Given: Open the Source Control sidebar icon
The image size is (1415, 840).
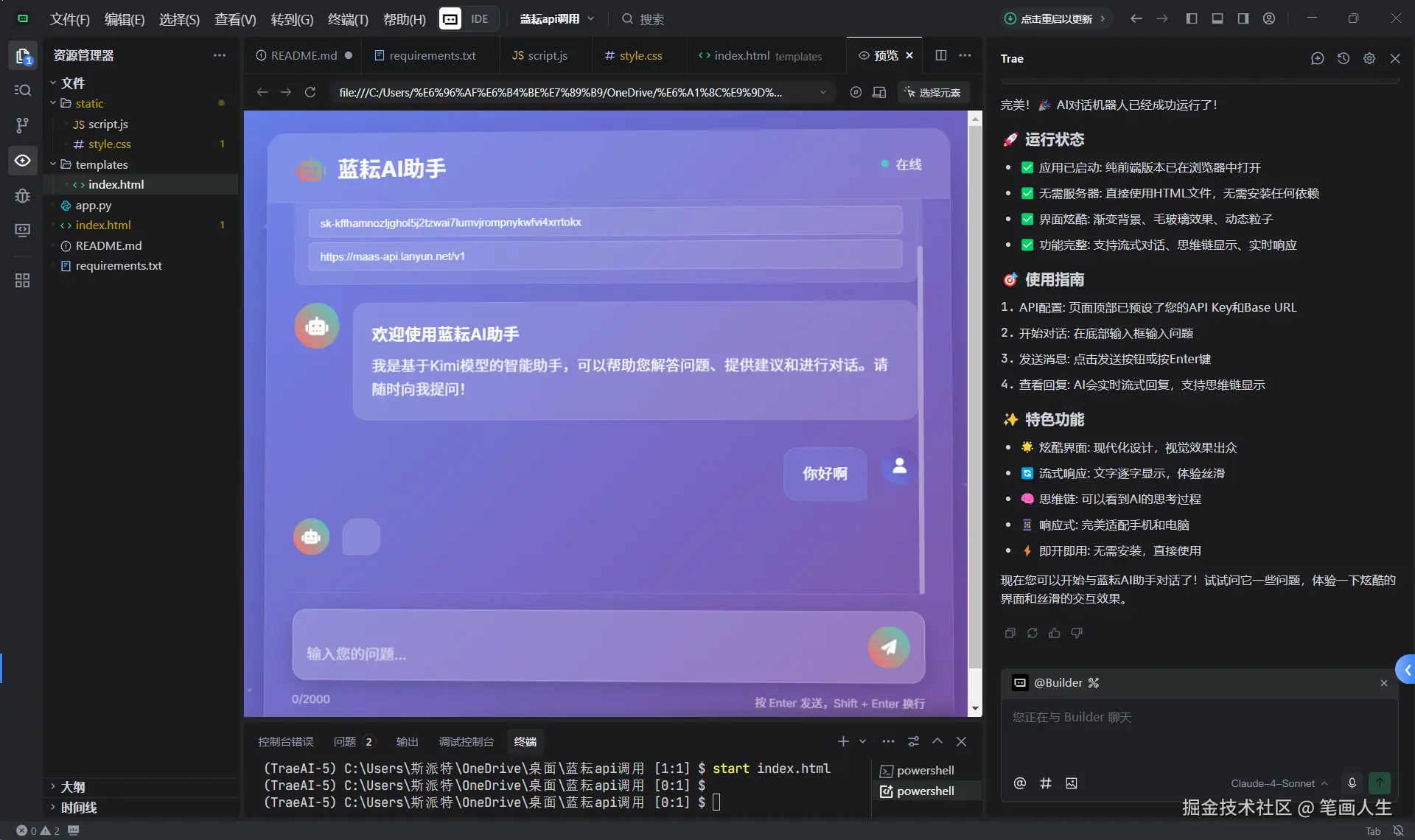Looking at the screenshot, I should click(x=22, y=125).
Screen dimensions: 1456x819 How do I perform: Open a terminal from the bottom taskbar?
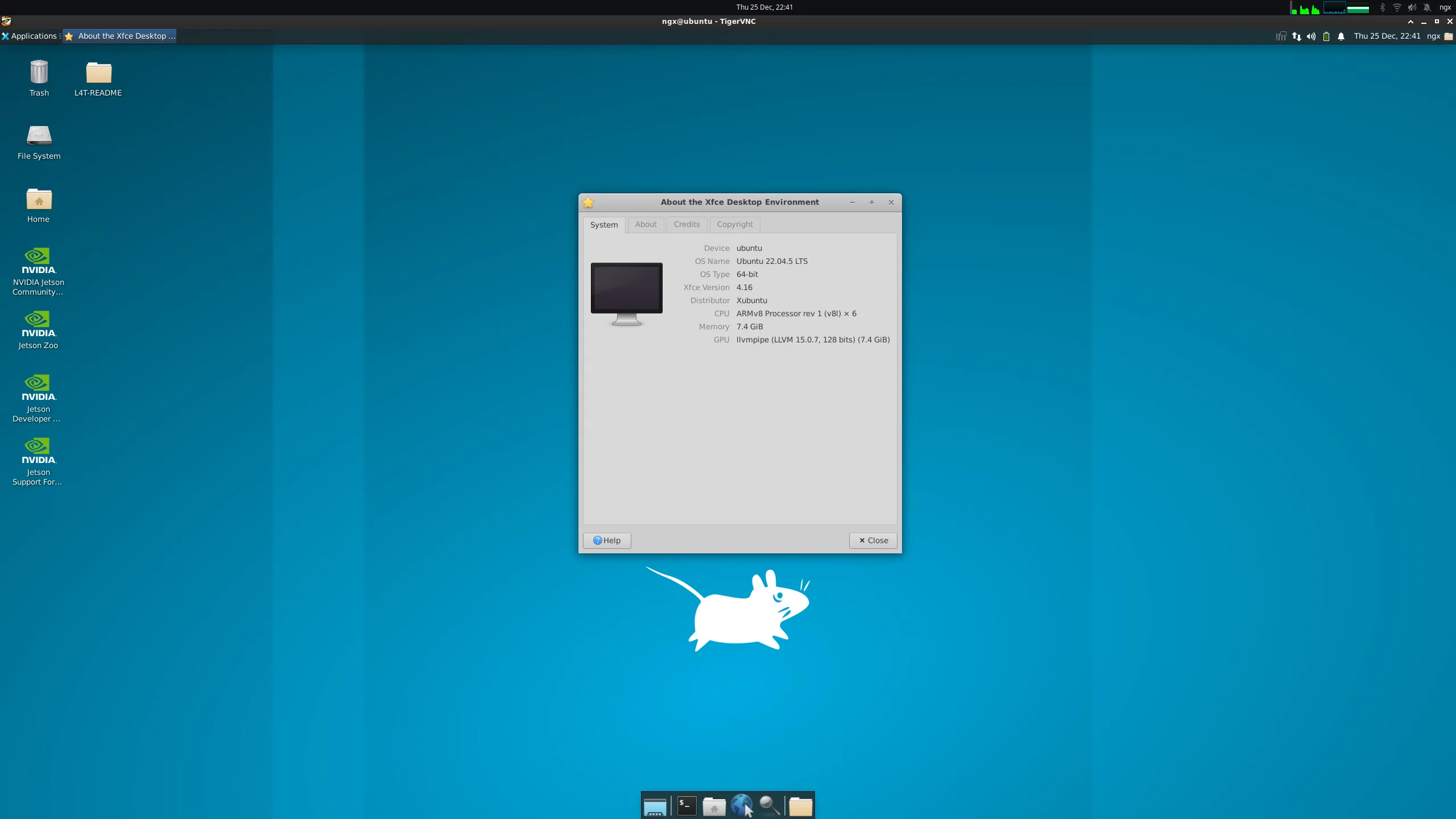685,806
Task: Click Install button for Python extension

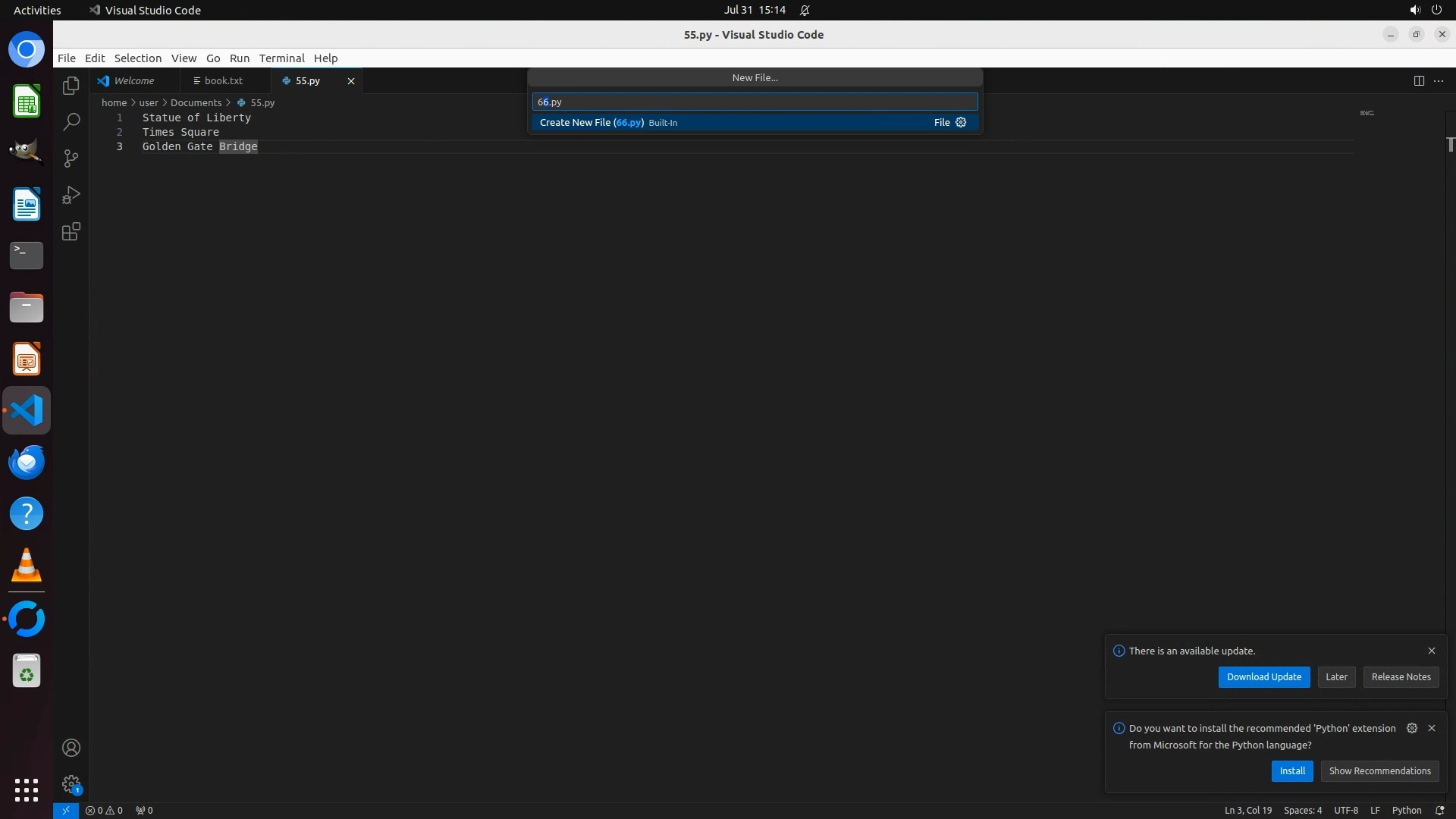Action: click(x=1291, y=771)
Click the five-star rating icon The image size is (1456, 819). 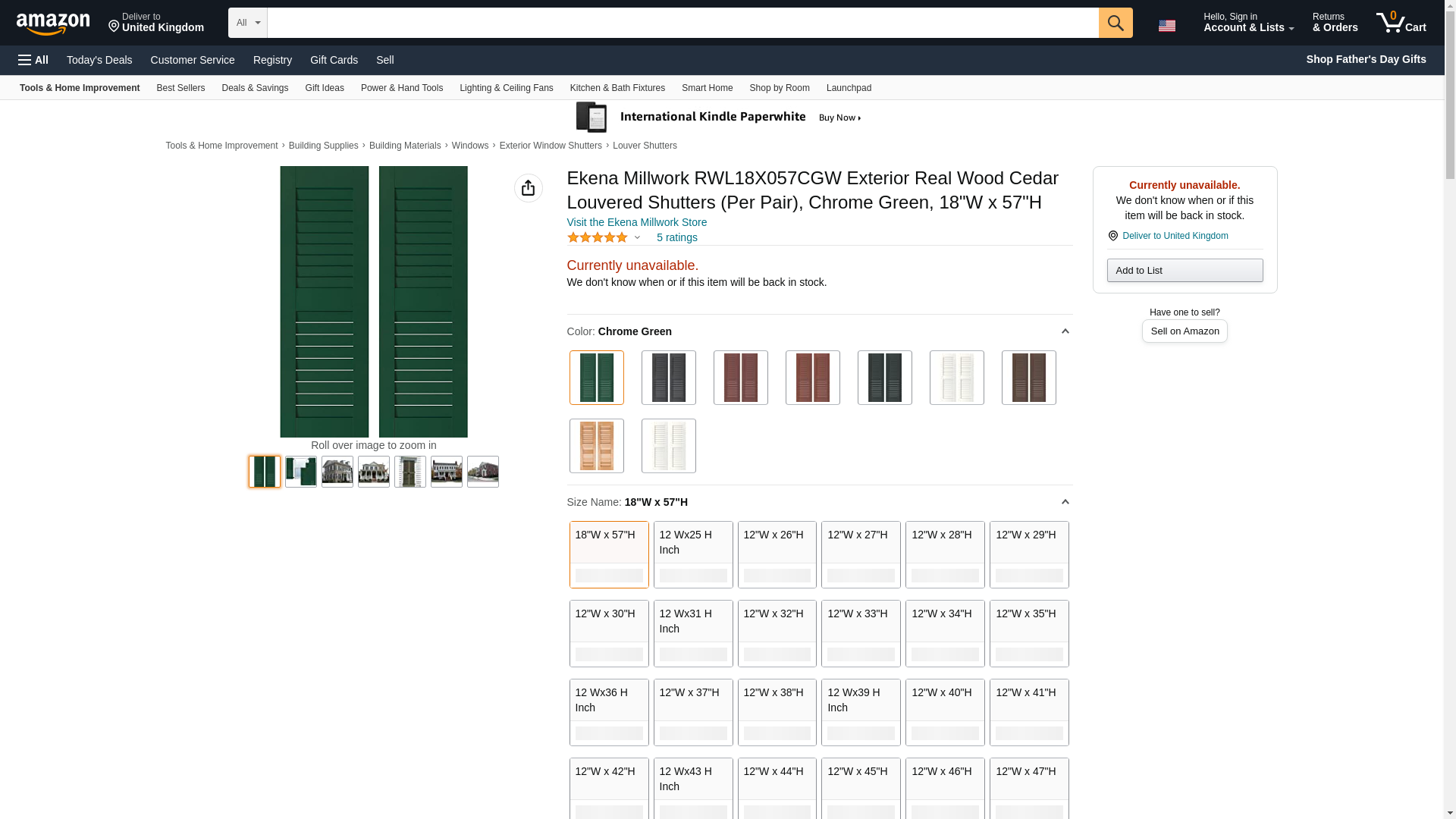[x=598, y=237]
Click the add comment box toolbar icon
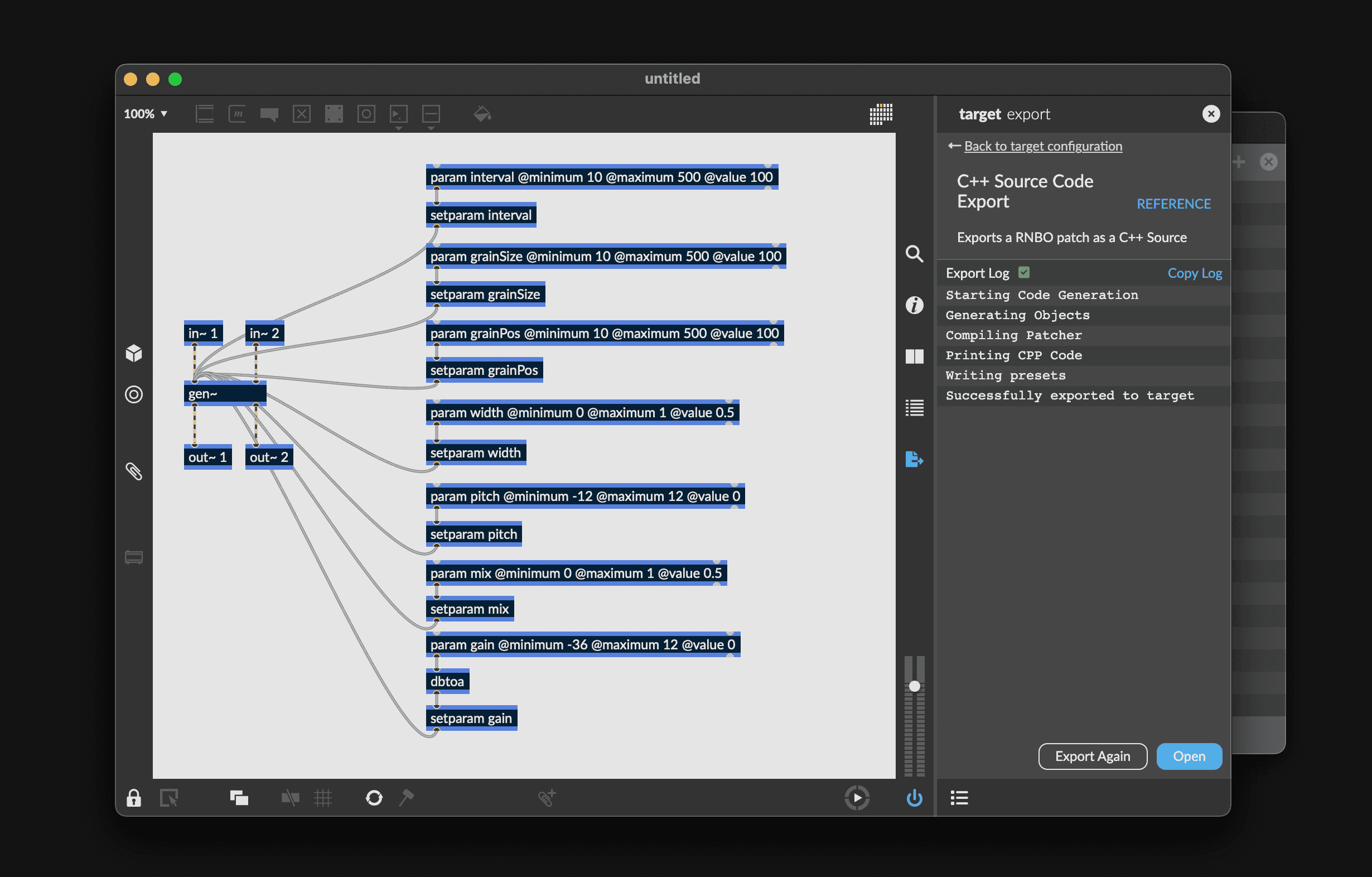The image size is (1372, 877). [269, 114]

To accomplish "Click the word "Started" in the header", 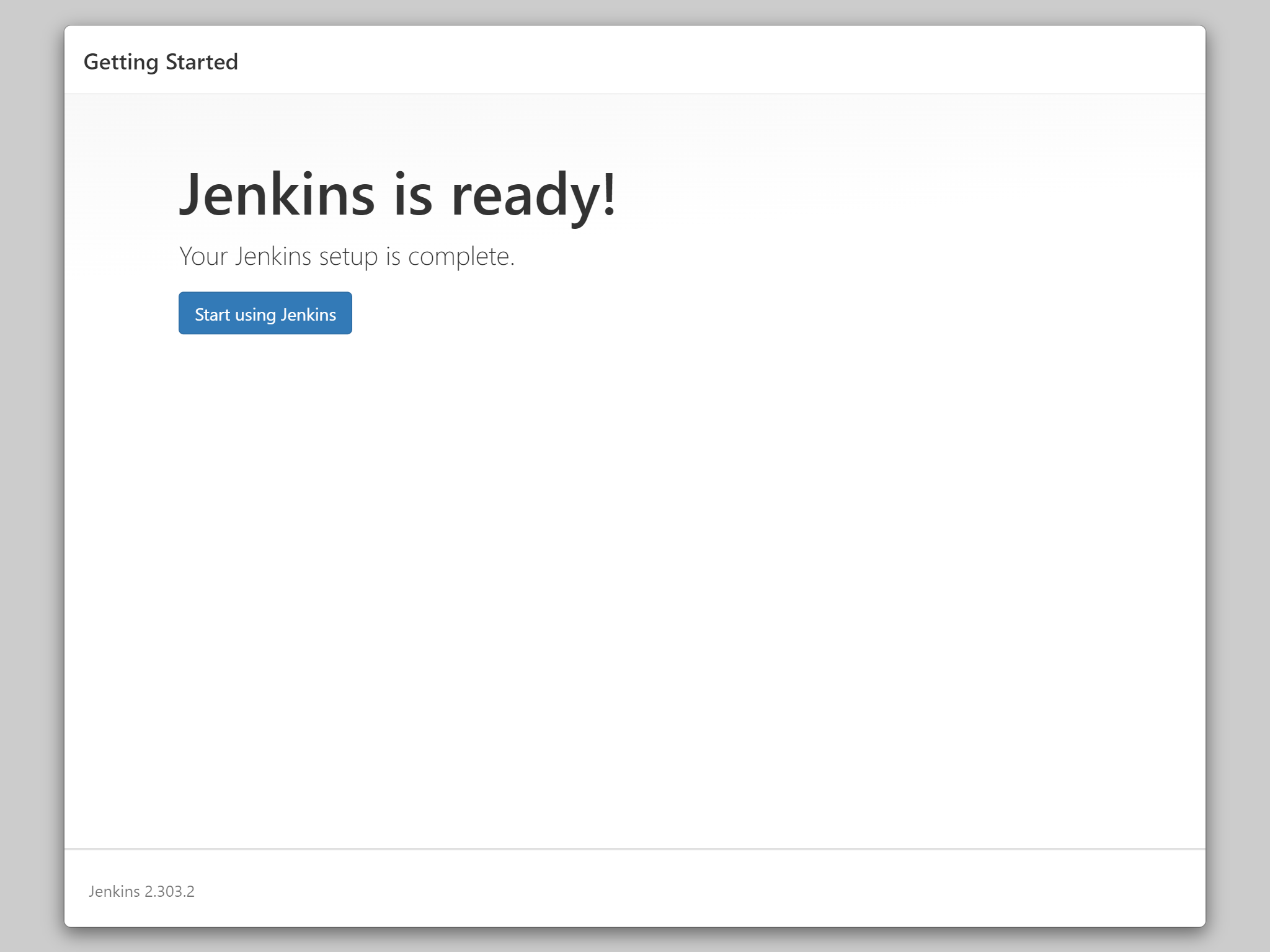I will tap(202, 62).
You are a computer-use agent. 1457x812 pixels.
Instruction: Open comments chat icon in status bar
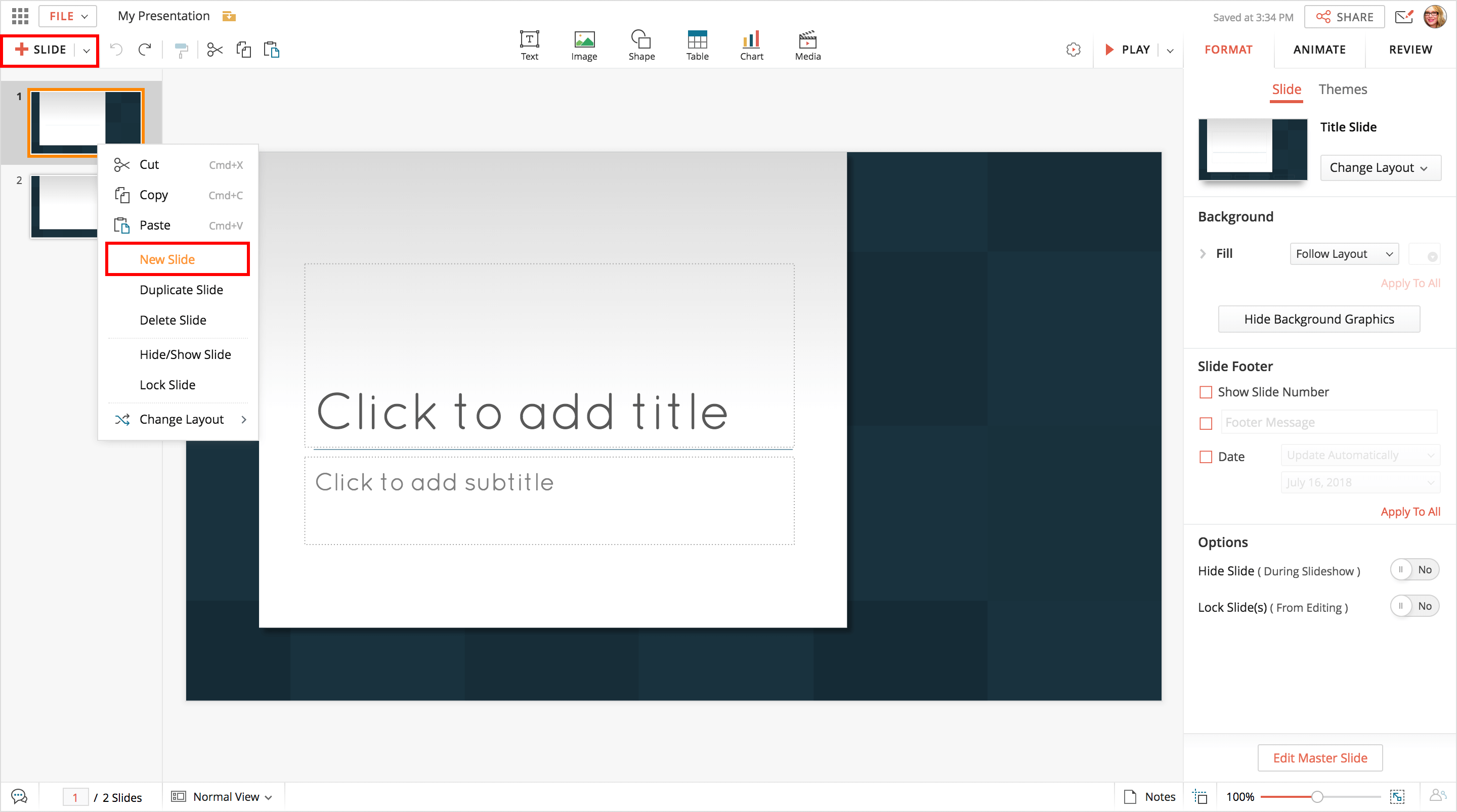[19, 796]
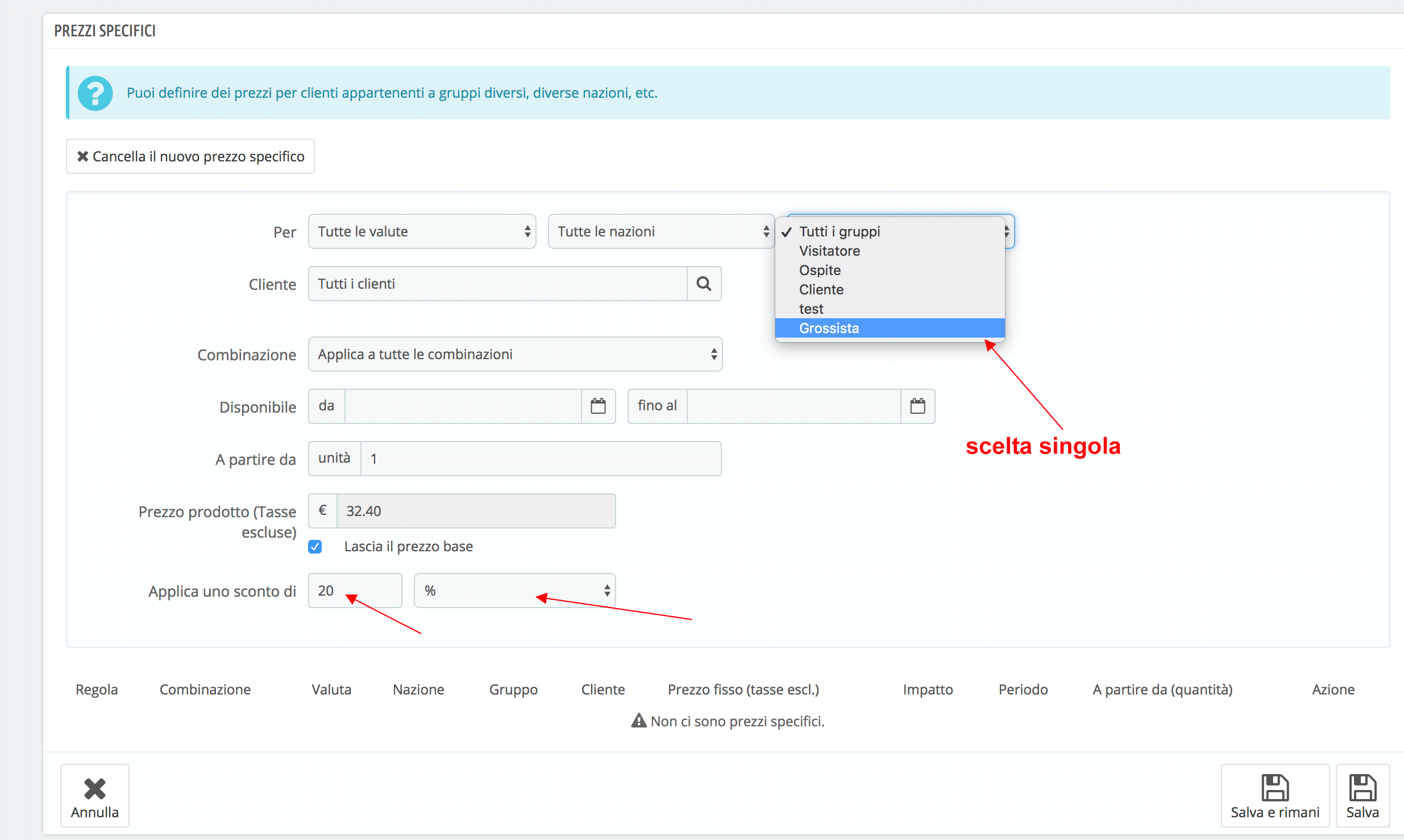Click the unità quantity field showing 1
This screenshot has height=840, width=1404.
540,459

What to do:
Repeat, exactly and with no pictures, each line from the line that holds "You are a computer-use" through the last line of the records above.

Exercise answer:
You are a computer-use agent. 1457x812 pixels.
Instruction: Open comments chat icon in status bar
[19, 796]
Click the unità quantity field showing 1
This screenshot has height=840, width=1404.
540,459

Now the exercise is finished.